» PROBLEM TO WORK ON
In the listing, some lines may hold the string "agent"; report how many do, as a bare number.

» RECORDS PROVIDED
########
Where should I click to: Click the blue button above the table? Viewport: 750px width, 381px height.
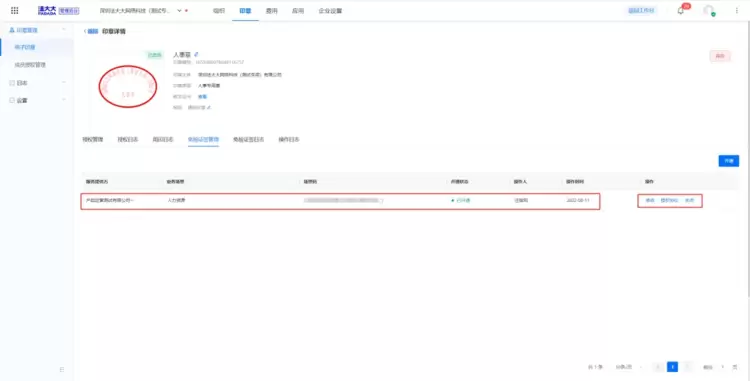pyautogui.click(x=728, y=161)
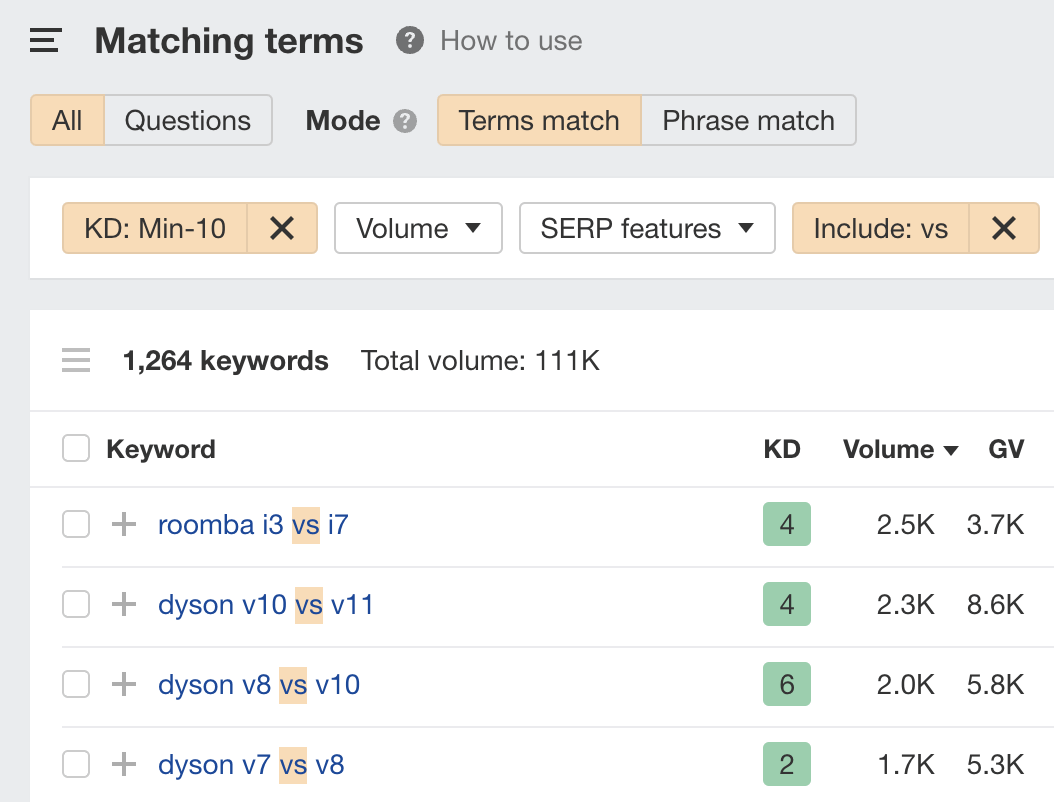Remove the 'Include: vs' filter
This screenshot has width=1054, height=802.
pos(1003,228)
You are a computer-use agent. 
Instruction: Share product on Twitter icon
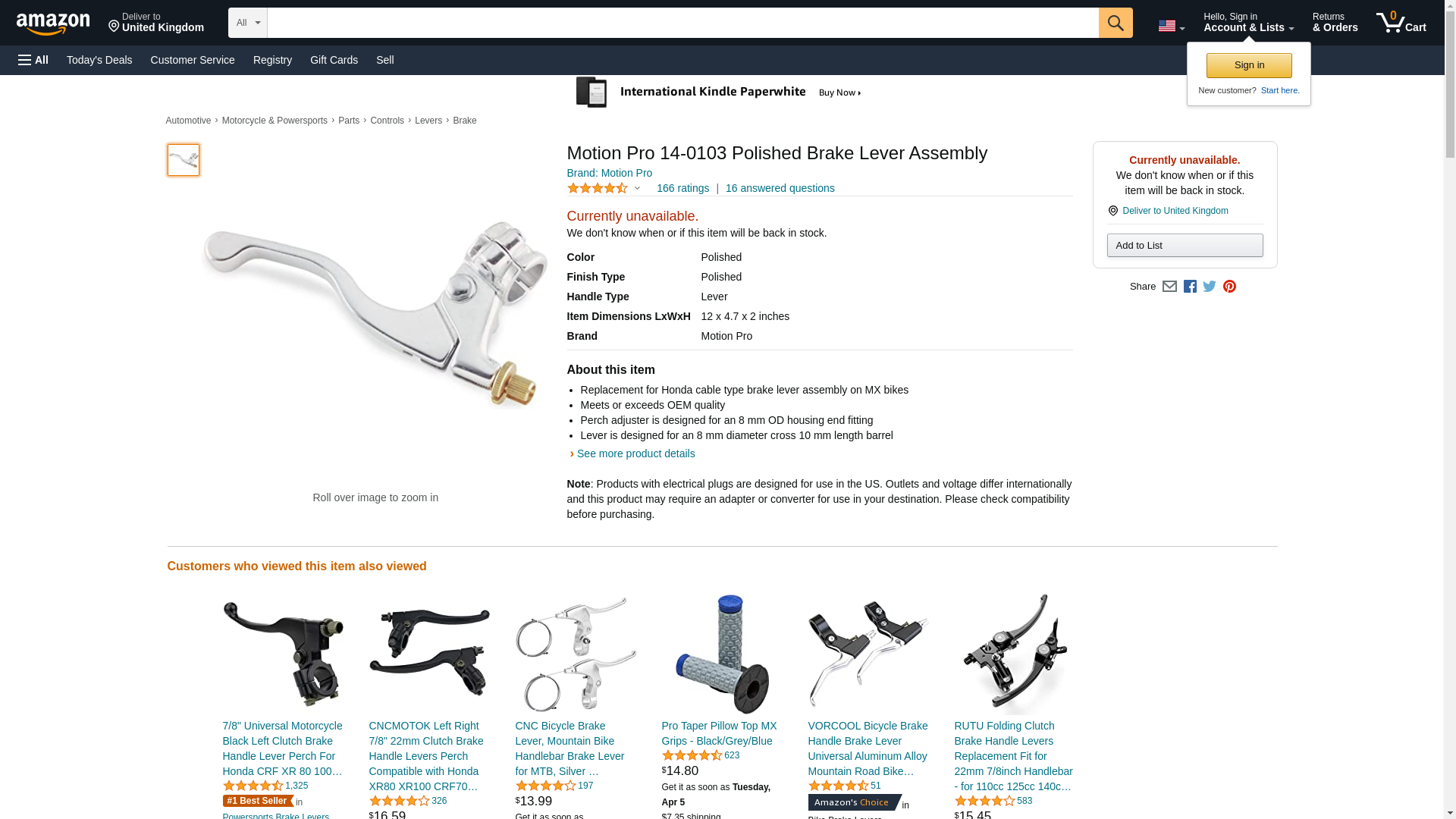tap(1210, 287)
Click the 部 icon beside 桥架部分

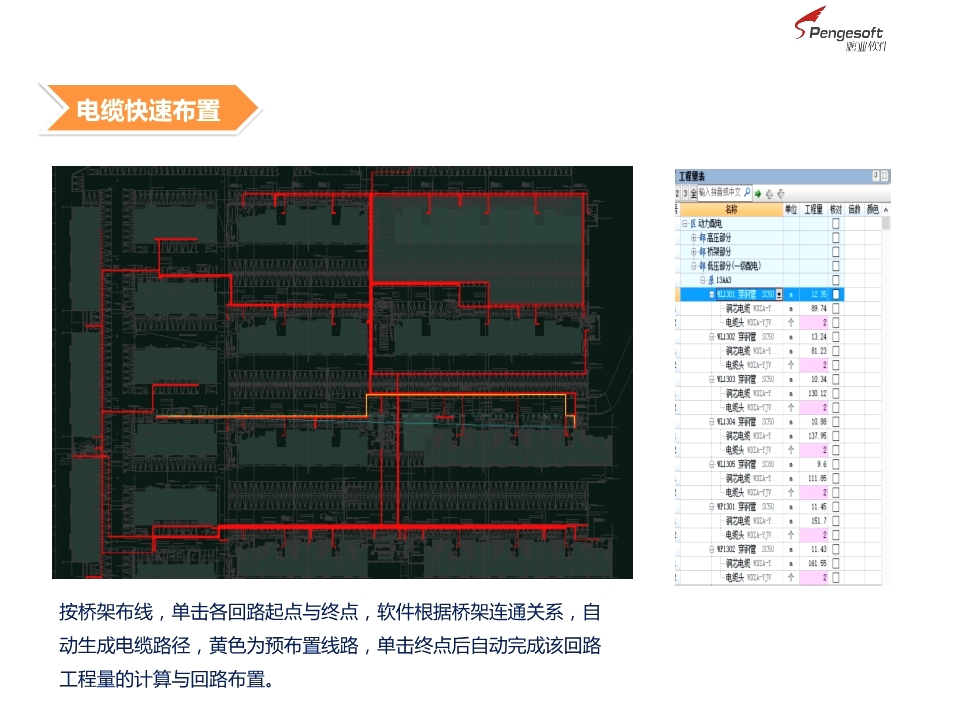click(x=702, y=252)
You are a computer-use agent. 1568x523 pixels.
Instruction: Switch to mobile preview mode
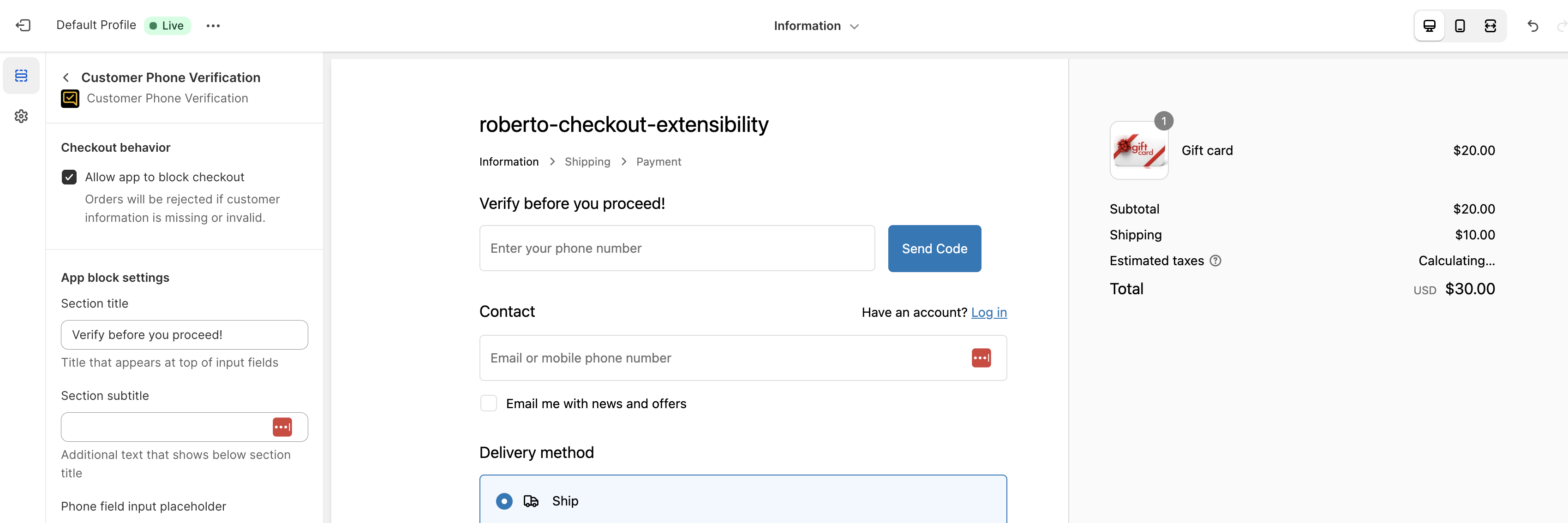(x=1460, y=25)
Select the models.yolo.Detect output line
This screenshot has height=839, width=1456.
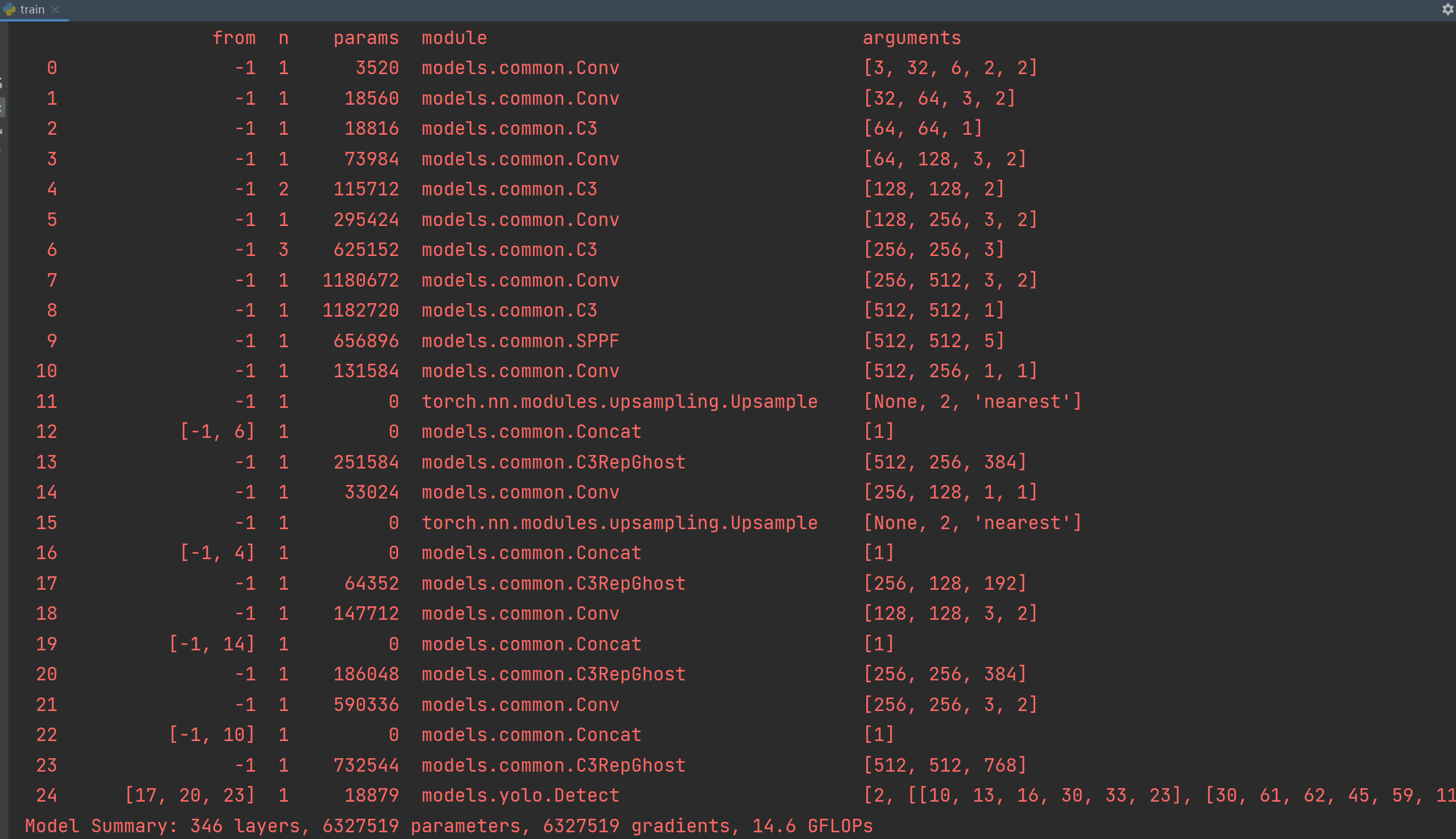519,795
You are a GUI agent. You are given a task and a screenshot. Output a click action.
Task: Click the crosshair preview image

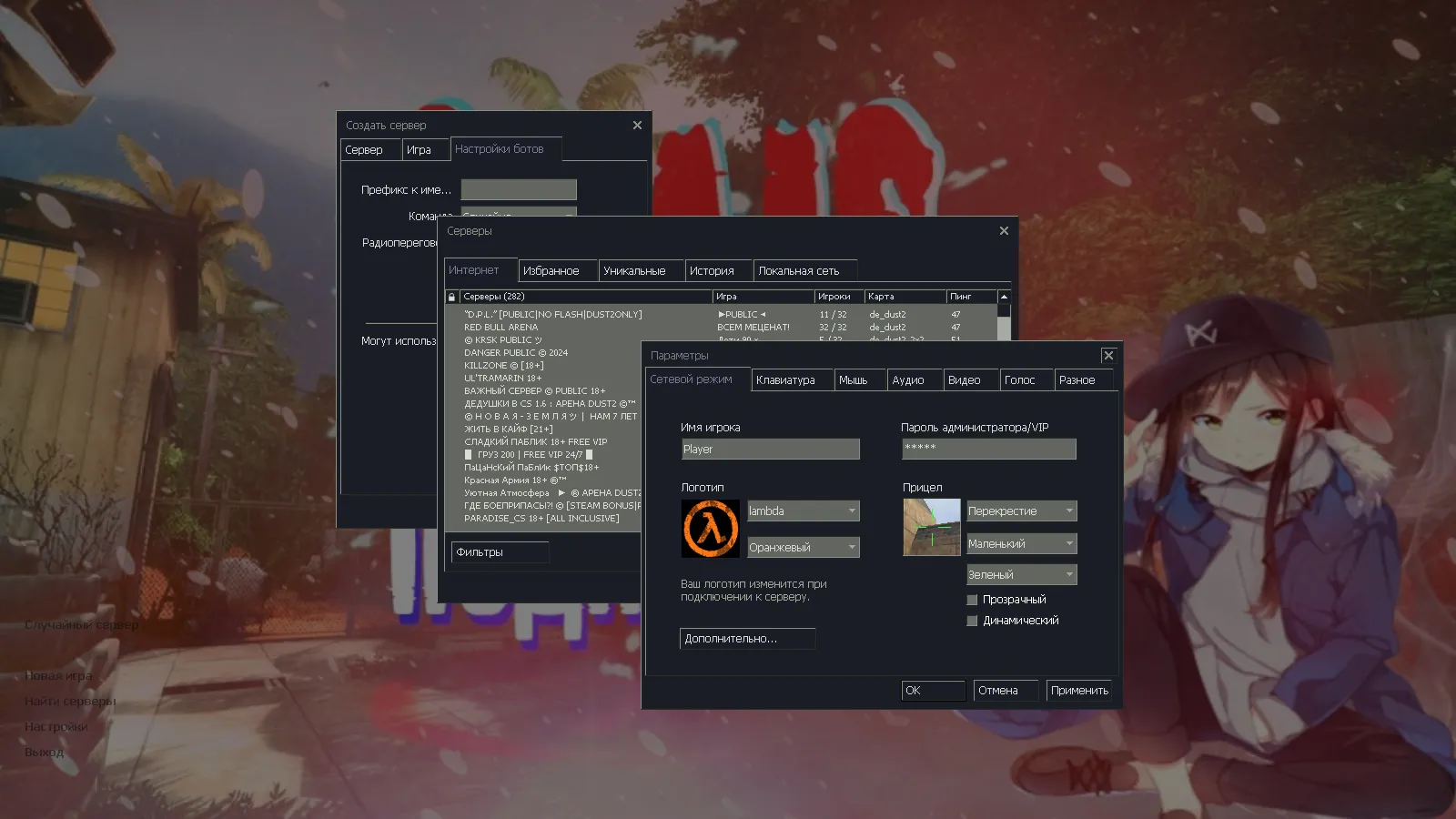931,527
########
» PROBLEM SOLUTION
3